Первоход наклонился, поднес к нему пальцы и замер, словно пытался уловить исходящее от предмета тепло. Затем шевельнул пальцами и, секунду поколебавшись, взял предмет в руку.
– Чего это? – спросил Прошка.
– Чудна?я вещь.
– Чудная? А что в ней чудного?
– Еще не знаю.
– А почему ты вообще решил, что это она? – поинтересовался Лагин.
Глеб усмехнулся и провел пальцем по предмету. К пальцу прилип комочек грязи, а на очищенном месте блеснула зеркальная поверхность.
Глаза Лагина удивленно расширились за стеклами очков.
– Я бы ни за что не обратил на нее внимания.
– Я ходок, – сказал Глеб. – Я на все обращаю внимание.
Глеб вынул из кармана тряпицу, завернул в нее предмет и сунул его в сумку. Посмотрел по сторонам.
– Не нравится мне все это, – настороженно проговорил он.
– Что? – поинтересовался Лагин.
– Уж больно все тихо да гладко.
– Может, нам просто повезло? – Ученый муж поправил пальцем очки и улыбнулся. – Ведь и ходокам иногда везет, верно?
– Не знаю, – отозвался Глеб. – Со мной такого никогда не было. В Гиблом месте всегда что-то теряешь. – Он покосился на Лагина и с усмешкой добавил: – Или кого-то.

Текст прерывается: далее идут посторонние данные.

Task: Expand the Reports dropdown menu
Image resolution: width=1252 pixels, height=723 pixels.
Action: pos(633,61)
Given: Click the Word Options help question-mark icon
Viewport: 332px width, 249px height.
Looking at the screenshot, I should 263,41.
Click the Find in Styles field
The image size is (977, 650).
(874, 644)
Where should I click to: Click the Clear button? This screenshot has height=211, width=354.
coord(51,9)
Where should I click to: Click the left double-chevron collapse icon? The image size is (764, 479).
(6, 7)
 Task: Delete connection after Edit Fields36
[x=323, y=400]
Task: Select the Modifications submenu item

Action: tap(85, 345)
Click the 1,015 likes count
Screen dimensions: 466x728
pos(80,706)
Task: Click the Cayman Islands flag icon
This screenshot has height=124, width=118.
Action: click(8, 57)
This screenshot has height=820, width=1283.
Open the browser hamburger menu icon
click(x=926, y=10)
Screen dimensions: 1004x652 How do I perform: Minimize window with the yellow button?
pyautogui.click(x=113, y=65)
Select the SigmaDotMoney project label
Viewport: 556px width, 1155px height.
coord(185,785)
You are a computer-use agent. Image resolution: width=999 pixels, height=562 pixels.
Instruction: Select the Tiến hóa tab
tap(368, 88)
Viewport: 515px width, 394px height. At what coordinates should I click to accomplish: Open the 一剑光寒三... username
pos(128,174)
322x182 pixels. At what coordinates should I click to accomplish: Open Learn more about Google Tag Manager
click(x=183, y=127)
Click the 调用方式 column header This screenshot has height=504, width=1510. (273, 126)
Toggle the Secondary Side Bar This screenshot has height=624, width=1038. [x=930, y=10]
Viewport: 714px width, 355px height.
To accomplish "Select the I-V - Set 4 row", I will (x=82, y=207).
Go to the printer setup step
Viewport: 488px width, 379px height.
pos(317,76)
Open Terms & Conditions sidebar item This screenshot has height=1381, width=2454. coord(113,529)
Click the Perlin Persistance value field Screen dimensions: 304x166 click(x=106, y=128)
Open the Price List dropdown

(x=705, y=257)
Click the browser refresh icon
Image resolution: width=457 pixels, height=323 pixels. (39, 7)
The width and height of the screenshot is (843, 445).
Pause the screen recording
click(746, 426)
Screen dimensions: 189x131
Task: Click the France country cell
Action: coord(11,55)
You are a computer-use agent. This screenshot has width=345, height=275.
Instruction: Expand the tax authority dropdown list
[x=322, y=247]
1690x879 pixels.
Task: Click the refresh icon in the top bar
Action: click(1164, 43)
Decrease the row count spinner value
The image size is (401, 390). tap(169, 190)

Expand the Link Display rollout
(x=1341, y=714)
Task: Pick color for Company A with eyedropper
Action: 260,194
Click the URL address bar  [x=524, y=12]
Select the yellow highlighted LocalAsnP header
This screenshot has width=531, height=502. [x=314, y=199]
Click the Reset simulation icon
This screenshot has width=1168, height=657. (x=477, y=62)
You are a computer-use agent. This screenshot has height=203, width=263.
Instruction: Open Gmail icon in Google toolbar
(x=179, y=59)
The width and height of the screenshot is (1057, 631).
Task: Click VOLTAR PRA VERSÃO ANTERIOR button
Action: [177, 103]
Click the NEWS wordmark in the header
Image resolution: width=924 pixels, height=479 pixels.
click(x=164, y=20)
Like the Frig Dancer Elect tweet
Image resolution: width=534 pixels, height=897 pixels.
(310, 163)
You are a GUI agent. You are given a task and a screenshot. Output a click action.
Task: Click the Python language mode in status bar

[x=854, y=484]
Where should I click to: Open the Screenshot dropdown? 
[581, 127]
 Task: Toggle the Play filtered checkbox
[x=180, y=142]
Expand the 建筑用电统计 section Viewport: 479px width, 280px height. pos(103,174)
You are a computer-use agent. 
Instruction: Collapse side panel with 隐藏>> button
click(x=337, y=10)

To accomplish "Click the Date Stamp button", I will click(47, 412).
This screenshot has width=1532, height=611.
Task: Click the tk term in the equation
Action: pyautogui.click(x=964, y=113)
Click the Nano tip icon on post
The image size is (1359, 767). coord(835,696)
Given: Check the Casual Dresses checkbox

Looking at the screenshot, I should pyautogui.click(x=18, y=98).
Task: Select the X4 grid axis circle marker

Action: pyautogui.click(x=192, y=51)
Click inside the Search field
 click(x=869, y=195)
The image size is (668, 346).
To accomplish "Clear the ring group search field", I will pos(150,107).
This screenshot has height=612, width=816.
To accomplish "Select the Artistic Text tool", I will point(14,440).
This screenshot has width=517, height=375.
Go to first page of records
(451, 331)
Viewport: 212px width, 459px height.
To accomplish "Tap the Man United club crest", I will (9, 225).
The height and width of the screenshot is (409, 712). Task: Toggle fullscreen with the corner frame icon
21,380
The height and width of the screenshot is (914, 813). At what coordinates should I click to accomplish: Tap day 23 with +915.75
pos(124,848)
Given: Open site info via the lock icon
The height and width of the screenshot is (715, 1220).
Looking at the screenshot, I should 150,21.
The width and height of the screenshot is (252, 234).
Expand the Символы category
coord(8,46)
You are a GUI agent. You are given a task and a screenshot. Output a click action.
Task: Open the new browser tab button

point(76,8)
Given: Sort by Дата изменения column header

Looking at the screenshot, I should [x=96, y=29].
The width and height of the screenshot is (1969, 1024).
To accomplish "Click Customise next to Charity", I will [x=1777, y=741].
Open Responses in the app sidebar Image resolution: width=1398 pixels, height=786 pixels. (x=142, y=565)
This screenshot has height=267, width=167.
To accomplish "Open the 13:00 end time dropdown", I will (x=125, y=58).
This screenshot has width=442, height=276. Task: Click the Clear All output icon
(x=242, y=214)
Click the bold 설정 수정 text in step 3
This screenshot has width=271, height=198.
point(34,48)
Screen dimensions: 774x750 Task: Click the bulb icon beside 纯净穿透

– Ты слишком мрачно смотришь на жизнь, – возразил ученый муж. – Иисус запретил нам унывать и сделал нас бесстрашными. На все воля Божья, ходок.
– Не знаю, чья тут воля, но не человеческая – это точно. Ладно, пошли дальше.
Глеб поправил ольстру и меч, сдвинул колчан со стрелами поудобнее и зашагал вперед по вьющейся лесной тропке.
Вокруг становилось все темнее и непригляднее. То ли в этом было виновато небо, затянувшееся тучами, то ли кроны деревьев все плотнее сходились над головами, не давая пройти солнечному свету.
Глеб ускорил шаг, чтобы поскорее миновать чащобу и выйти к реке.
Вдруг Диона, шедшая позади него, вскрикнула. В тот же миг из густого кустарника выскочило странное существо, подхватило падающую Диону на руки и попыталось скрыться в кустах, но Глеб уже встал у него на пути, держа ольстру на изготовку.
Существо остановилось в нерешительности, и странники получили возможность разглядеть его получше. Это был не то человек, не то сам леший. Росту высокого, около сажени, с плечами широкими и вздутыми от нагромождения мускулов. Одет в звериные шкуры, сшитые между собой абы как. Руки толстые, не шерстистые, как у зверя, но волосатые, как у мужика. На ногах – грубые башмаки.
Но самым поразительным в этом странном существе была его голова – огромная, с широченной переносицей и с двумя большими шишками на тех местах, где у быка полагается быть рогам.
– Бычеголов… – пробормотала Диона и обмякла у чудовища на руках.
Из шеи у девушки торчал длинный темный шип какого-то растения, а за пояс чудовища была заткнула полая тростниковая трубка.
– Отравленный шип, – тихо выговорил Глеб и, наставив ольстру чудовищу в голову, грозно выкрикнул: – Отпусти девушку, урод!
Бычеголов затравленно огляделся, затем угрюмо посмотрел на Глеба и прорычал:
– Русич… Диона идет за Бычеголов.
Глеб, держа палец на спусковом крючке, грубо осведомился:
– С какой стати?
– Диона наше племя. – Урод набычил массивную голову и сверкнул красноватыми глазами. – Пусти ее, ходок!
Глеб прищурил глаза и холодно поинтересовался:
– Тебе что, своих баб мало, Минотавр недоделанный?